Use the Setting API to enable SCIM API authentication through JWT

You can use JSON Web Tokens (JWT) for authentication with Harness SCIM APIs. To do this, you use the Harness Setting API to configure the settings corresponding to JWT.

Requirements

• You need View and Edit permissions for Default Settings at the account scope.
• You must be able to create service accounts.
• You need an API key and an unexpired token.
• You need your Harness account ID.

Prepare the service account

A Harness service account is necessary to authorize access to the API. The service account must have these permissions:

• Users: View, Manage, and Invite.
• User groups: View and Manage.

You can create a new service account or use an existing one. For more information, go to Manage service accounts.

To create a service account:

1. In Harness, select Account Settings, and then select Access Control.

2. Select Service Accounts in the header, and then select New Service Account.

3. Enter a Name and Email for the service account.

4. Make note of the Id that is generated based on the Name. You need the Id to Enable JWT authentication.

5. Select Save.

6. Select Manage Roles next to the new service account and select a role and resource group that provide the following permissions:

   • Users: View, Manage, and Invite.
   • User groups: View and Manage.

   For more information on roles, resource groups, and permissions, go to RBAC in Harness.

Enable JWT authentication

The following curl command to send a request to the Setting API to update the settings required to enable JWT authentication. To use this command:

• Replace SERVICE_ACCOUNT_ID with the ID for your Harness service account.
• Replace ACCOUNT_ID with your Harness account ID.
• Replace API_KEY_TOKEN with your personal access token.
• Replace KEY_FIELD_VALUE with the identifier for a field corresponding to the JWT claims map.
• Replace VALUE_FIELD_VALUE with the value corresponding with the key field.
• Replace JWT_KEYS_URL_VALUE with the endpoint for the JWT keys JSON data.

        curl --location --request PUT 'https://app.harness.io/gateway/ng/api/settings?accountIdentifier=ACCOUNT_ID' \
            --header 'Connection: keep-alive' \
            --header 'x-api-key: API_KEY_TOKEN' \
            --header 'Accept: */*' \
            --header 'Accept-Language: en-US,en;q=0.9' \
            --header 'Content-Type: application/json' \
            --data-raw '[
                {
                    "identifier": "scim_jwt_token_jwks_keys_url",
                    "value": "JWT_KEYS_URL_VALUE",
                    "allowOverrides": false,
                    "updateType": "UPDATE"
                },
                {
                    "identifier": "scim_jwt_token_key_field",
                    "value": "KEY_FIELD_VALUE",
                    "allowOverrides": false,
                    "updateType": "UPDATE"
                },
                {
                    "identifier": "scim_jwt_token_value_field",
                    "value": "VALUE_FIELD_VALUE",
                    "allowOverrides": false,
                    "updateType": "UPDATE"
                },
                {
                    "identifier": "scim_jwt_token_service_account_id",
                    "value": "SERVICE_ACCOUNT_ID",
                    "allowOverrides": false,
                    "updateType": "UPDATE"
            }
        ]'

Settings take effect 120 seconds after a successful request.
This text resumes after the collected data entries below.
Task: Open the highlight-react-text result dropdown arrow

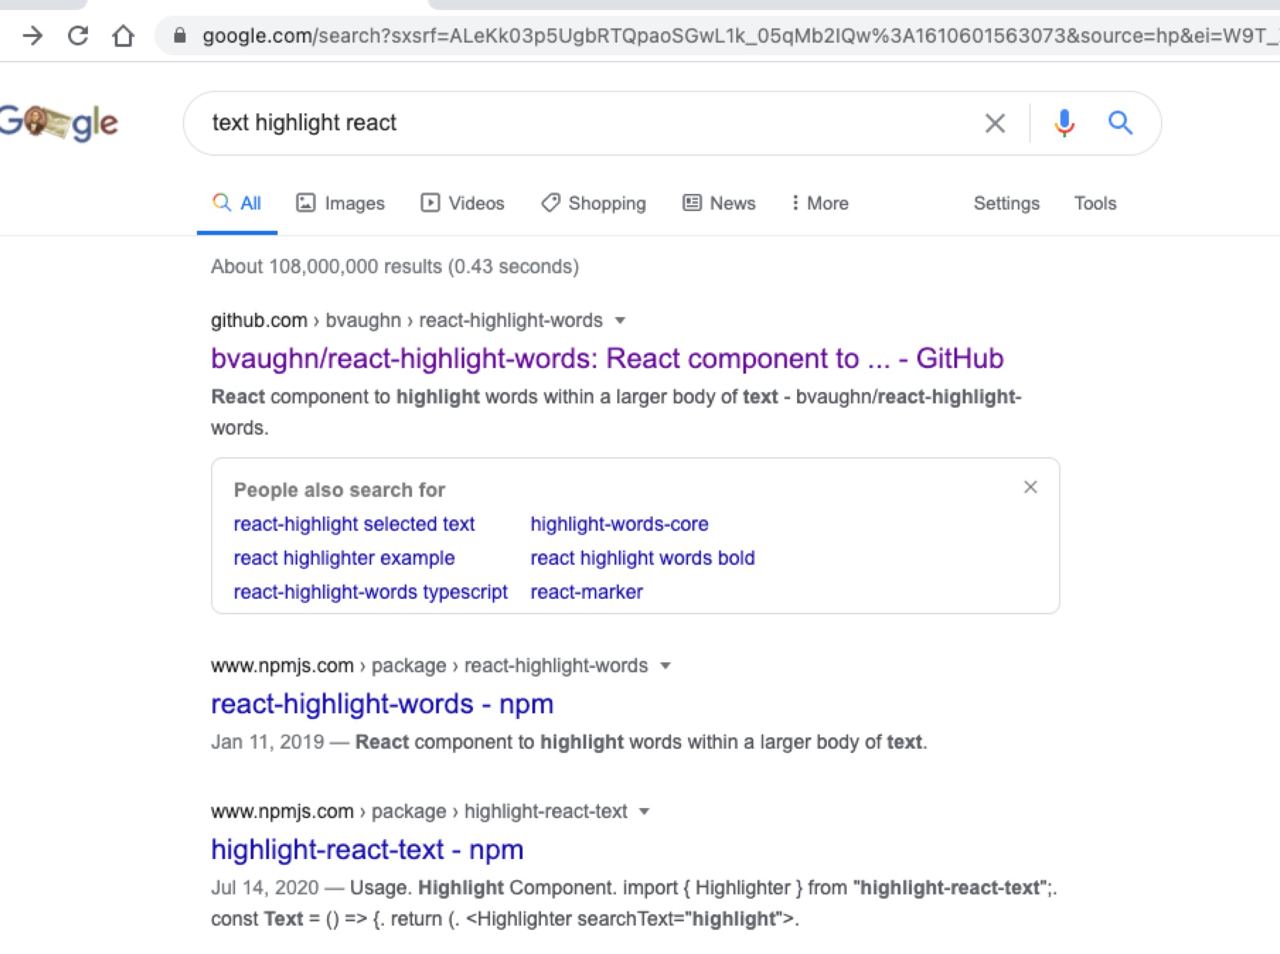Action: point(645,811)
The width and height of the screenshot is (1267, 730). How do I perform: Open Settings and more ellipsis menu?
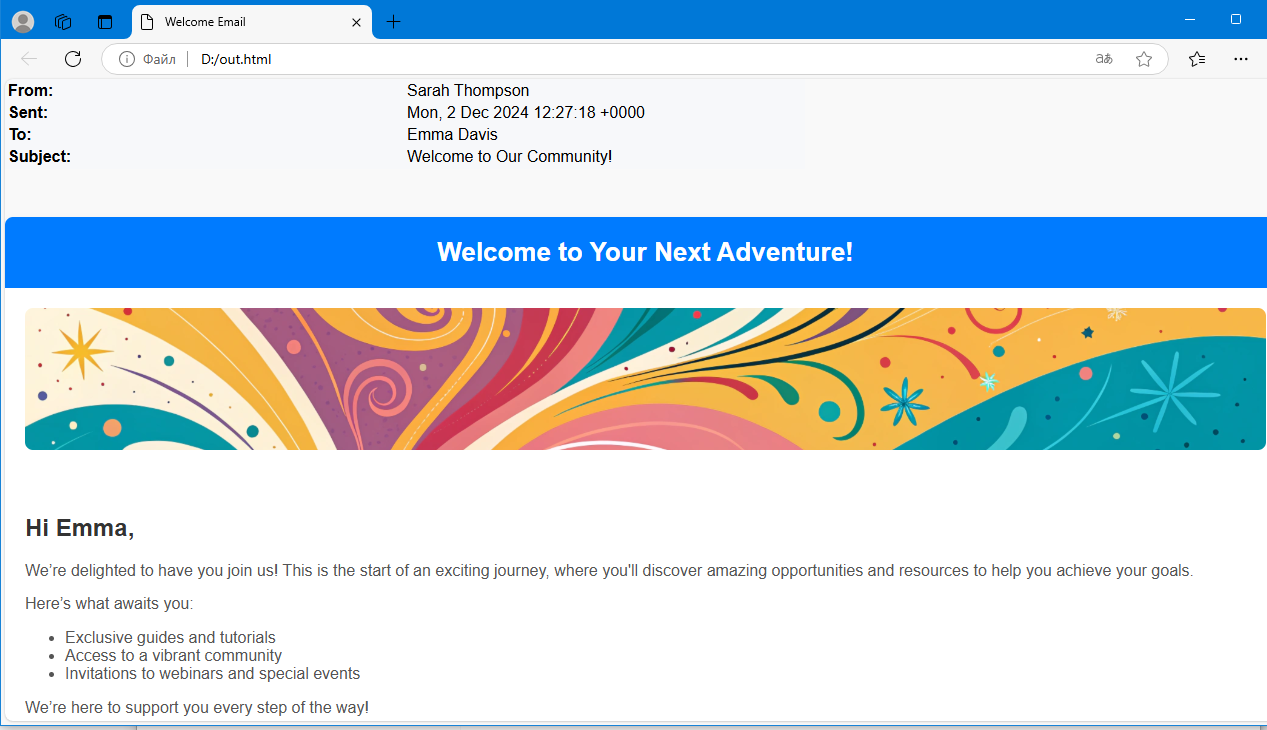(1241, 59)
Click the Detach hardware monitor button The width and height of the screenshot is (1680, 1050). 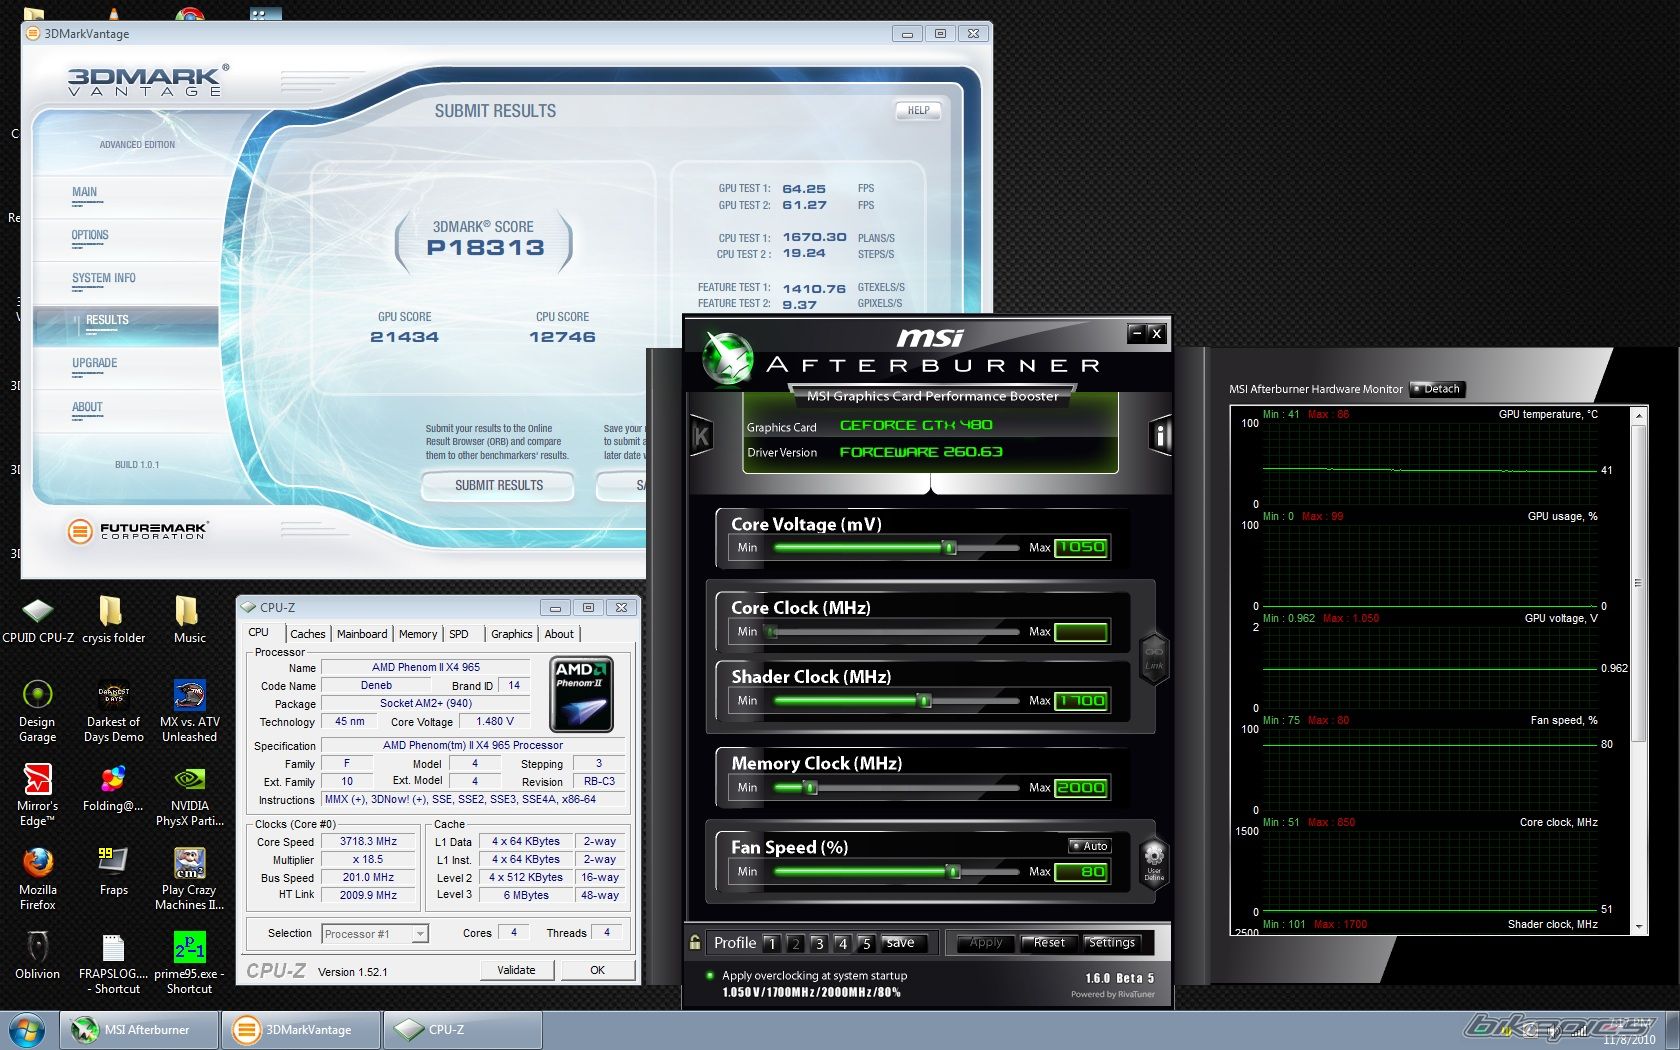pyautogui.click(x=1437, y=389)
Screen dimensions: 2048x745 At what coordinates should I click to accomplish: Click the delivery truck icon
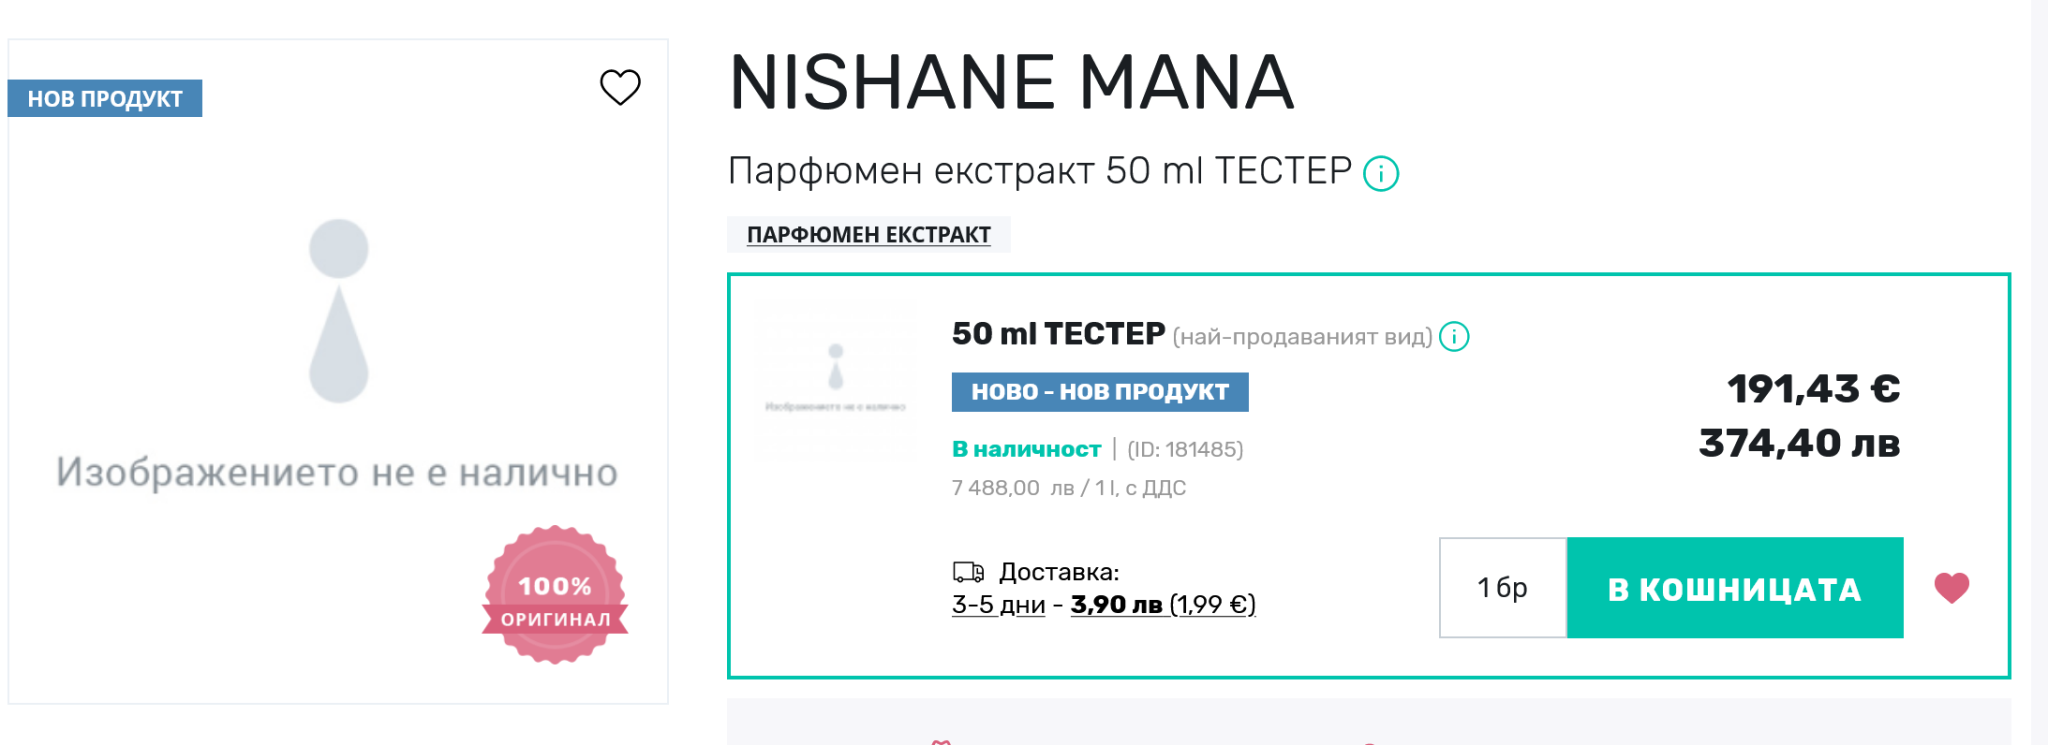pos(968,572)
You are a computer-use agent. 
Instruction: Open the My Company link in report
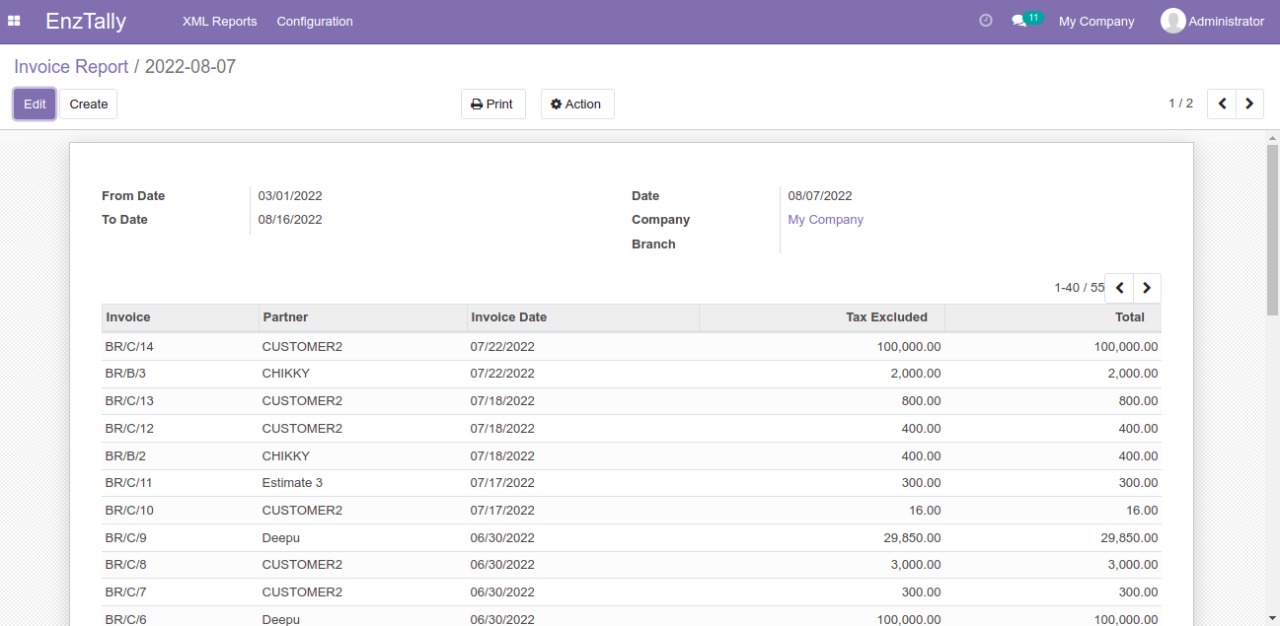pyautogui.click(x=825, y=219)
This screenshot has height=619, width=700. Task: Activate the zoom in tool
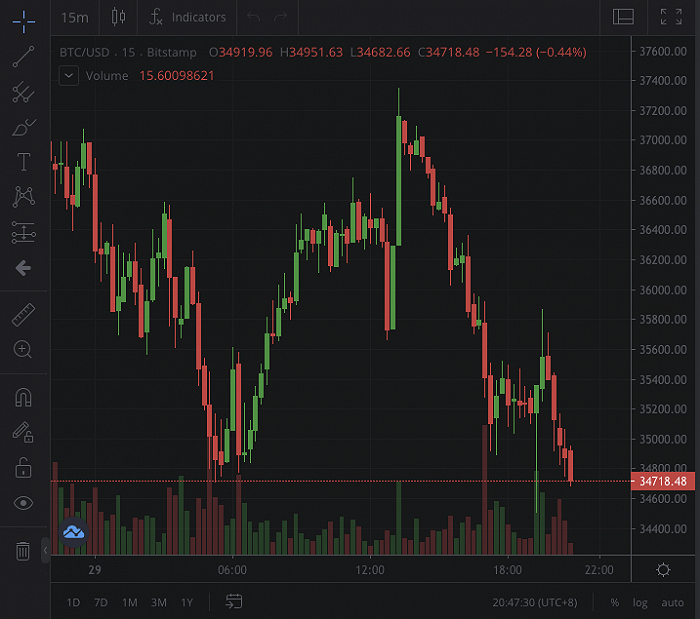tap(24, 350)
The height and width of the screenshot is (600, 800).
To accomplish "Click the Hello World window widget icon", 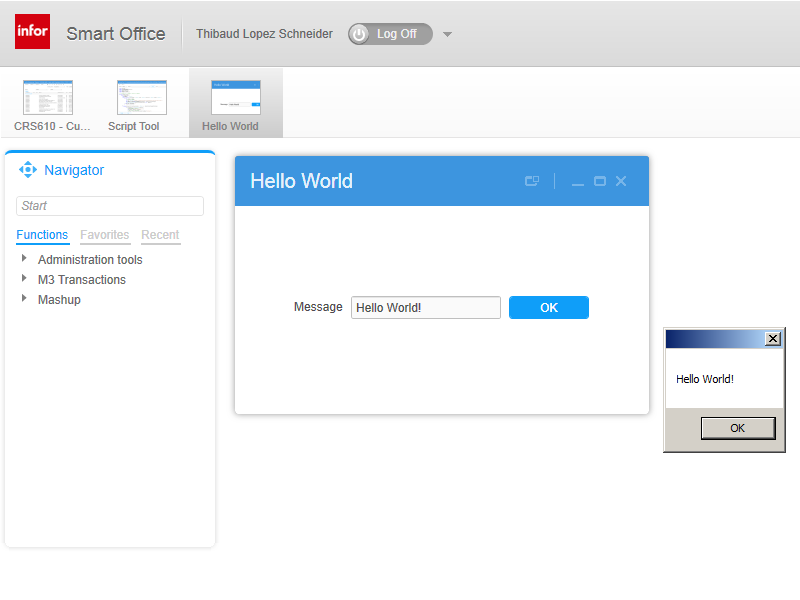I will coord(532,181).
Use a JWT for Harness SCIM API authentication

note

Currently, this feature is behind the feature flag PL_SUPPORT_JWT_TOKEN_SCIM_API. Contact Harness Support to enable the feature.

You can access the Harness SCIM API by using JSON Web Tokens (JWT). This allows you to use email addresses, other than the ones you have registered with Harness, for IdP authentication. After successful authentication, you can use a JWT to invoke the Harness SCIM APIs.

1. Make sure you have permission to Manage and View users and user groups.
2. Enable JWT authentication.
3. Use your JWT in Bearer headers in SCIM API requests, such as --header 'Authorization: Bearer JWT_TOKEN'.

For example, the following curl command fetches a list of all users in your Harness account, and it uses the JWT for authentication. To use this command, you must replace JWT_TOKEN in the Bearer header with your JWT, and you need to replace ACCOUNT_ID with your Harness account ID.

  curl --location --request GET 'https://app.harness.io/gateway/ng/api/scim/account/ACCOUNT_ID/Users' \
     --header 'Connection: keep-alive' \
     --header 'Accept: application/scim+json' \
     --header 'Authorization: Bearer JWT_TOKEN' \
     --header 'Cookie: _cfuvid=CO...88'

To complete authentication, Harness validates the following:

• The authenticity of the issued JWT. To do this, Harness uses the public JWT keys URL specified when you enabled JWT authentication.
• The claims in the JWT token. Harness matches the claims in the token to those defined in the account settings when you enabled JWT authentication.